Source: Donald Horne, 1964

 

But now that Australia has entered a recession, the first since 1991, that streak of good luck will have come to an end, depending on how severe the recession is. For the period ending June 2020 GDP declined by 6.3 percent from the previous June in 2019. Australian household consumption collapsed by 12.7 percent. This compares to a total decline peak-to-trough of about 4 percent in the U.S. in the 2008-09 Global Financial Crisis.

One has to go back to 1930 in Australia to find something worse, when GDP declined by an estimated 10 percent as reported by the Sidney Morning Herald.  

The slowdown is severe:

“Discretionary spending dropped by 25 per cent, while spending on services fell by 17.6 per cent. The biggest hit was to transport spending, which fell by 85.9 per cent, while households slashed spending on hotels, cafes and restaurants by 56.1 per cent.”

In the second quarter GDP dropped by 7.4 percent, compared to the previous record for a quarter of -2.4 percent in 1974. Canada’s GDP shrinkage was greater, at more than 10 percent in the quarter.

In fact, Australia’s sharp decline in GDP was not nearly as bad as other developed countries like Canada.

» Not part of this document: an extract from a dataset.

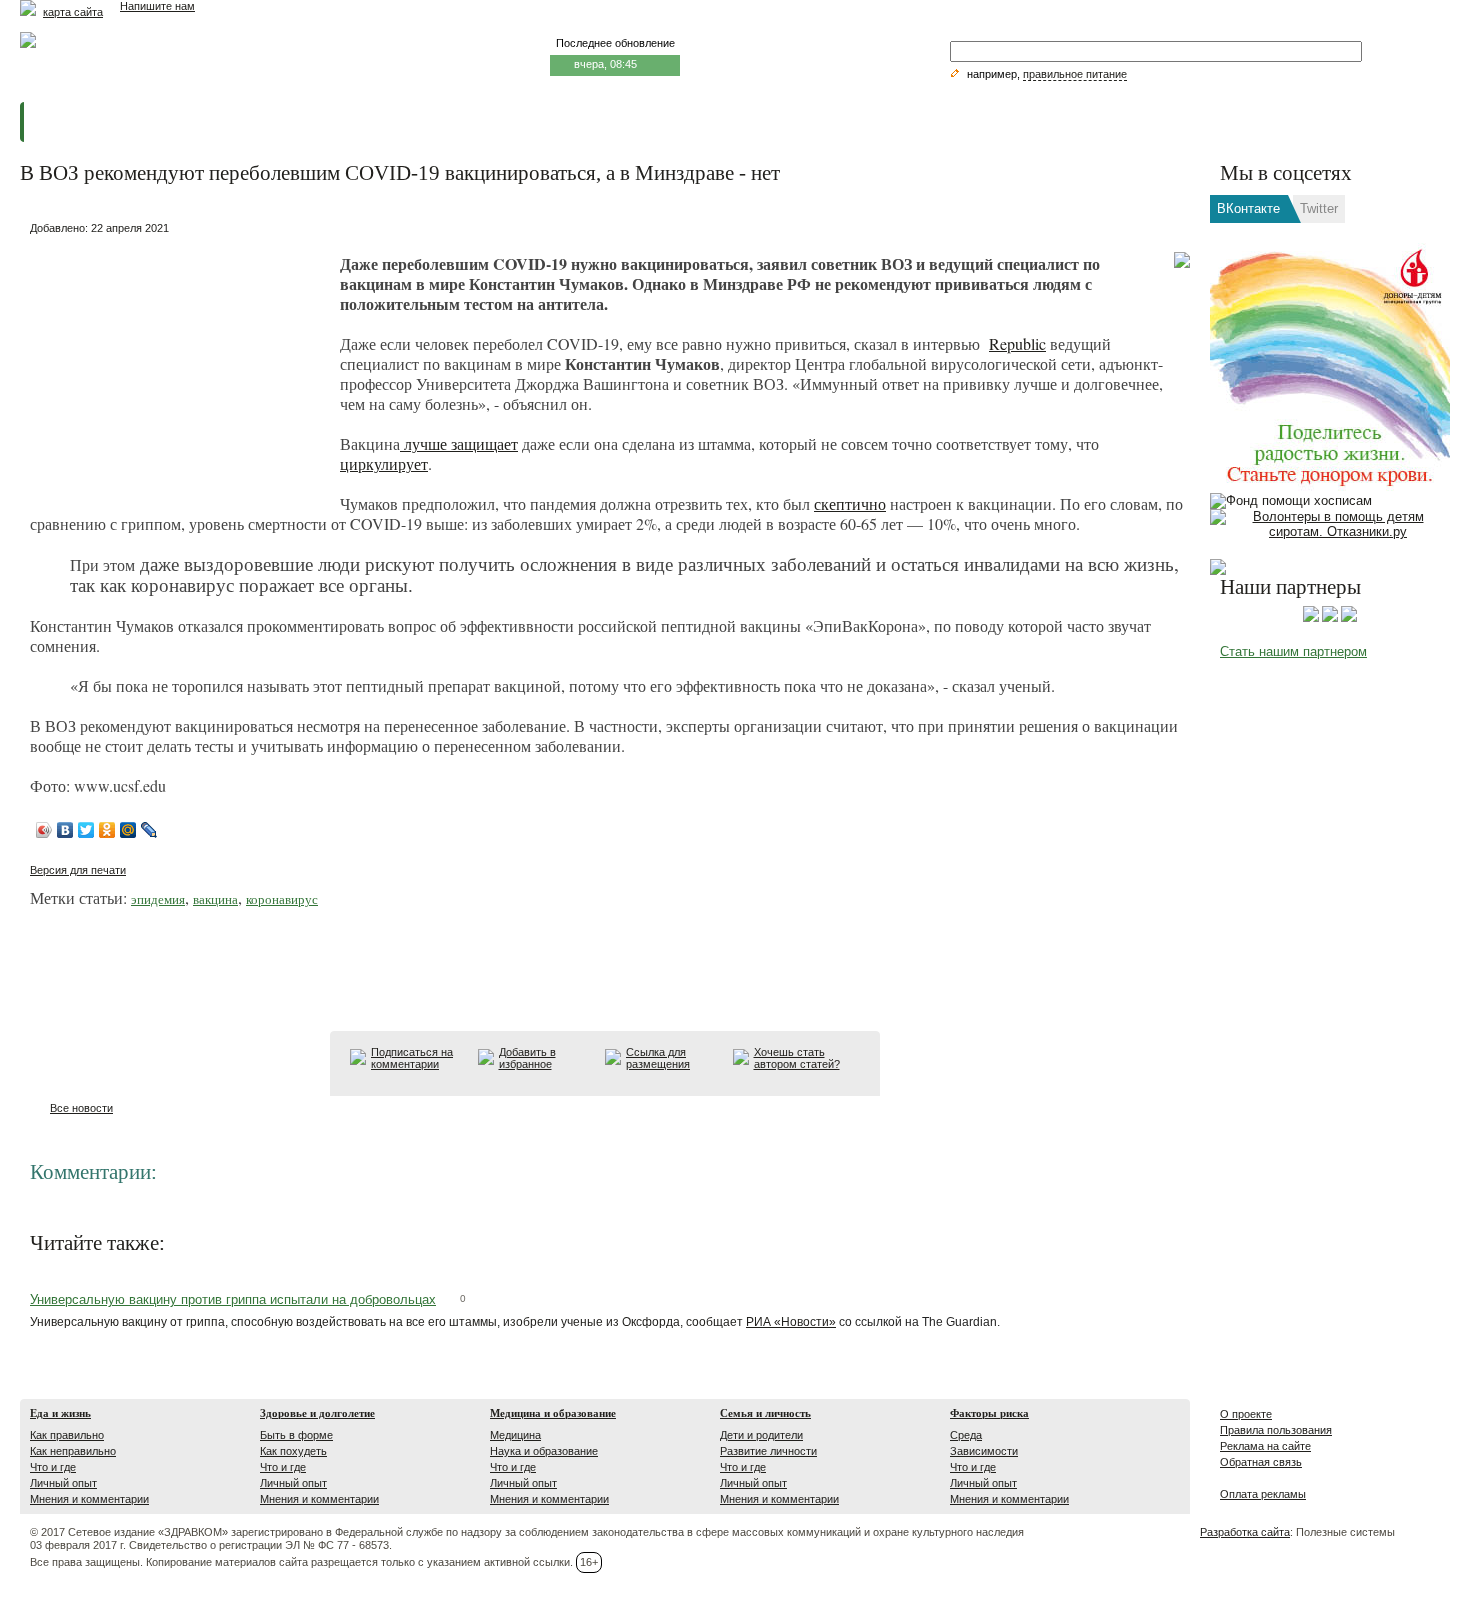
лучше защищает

But for Australia it is a very big change in trend.

 

Source: Financial Times, Saul Eslake

Economist Sarah Hunter from BIS Oxford Economics says that “the path back from Australia’s Covid-19 recession would be long and hard.” “We expect it to take until early 2022 for activity to return to pre-pandemic levels.”

The question now becomes will Australia’s amazing housing bubble survive until the economy recovers?

Australia has one of the most extreme house price and household debt bubbles in the world formed over at least three decades without any serious interruption due to recession.

 

 

To service the debt associated with this bubble, which is among the highest in the world, most Australians contribute a large portion of their pay monthly. Unemployment jumped to 7.5 percent, so fewer Aussies can meet their obligations.

Martin North, founder of Digital Finance Analytics in Australia, uses a survey to track the status of Australians with their mortgage and consumer debt. The latest numbers:

 

Source: Digital Finance Analytics

About 40 percent of all households with mortgages are experiencing some stress. Martin breaks it down by other categories:

 

Source: Digital Finance Analytics

The group at greatest risk is “young growing families” along with “battling urban”. It is interesting that “exclusive professionals” are just below average, but the numbers for all groups are too high going into such a serious recession.

Australians, like Canadians and many others, will be tested to the limit by this recession. The risk is that the elevated private sector debts will tip the economy in a “debt deflation” spiral that leads to asset liquidations and default. Perhaps governments can act swiftly enough to mitigate the impact, as governments did in March 2020 when incomes were hit by the lockdown.

But there is a limit to what governments can do to prevent asset price declines, default and bankruptcy.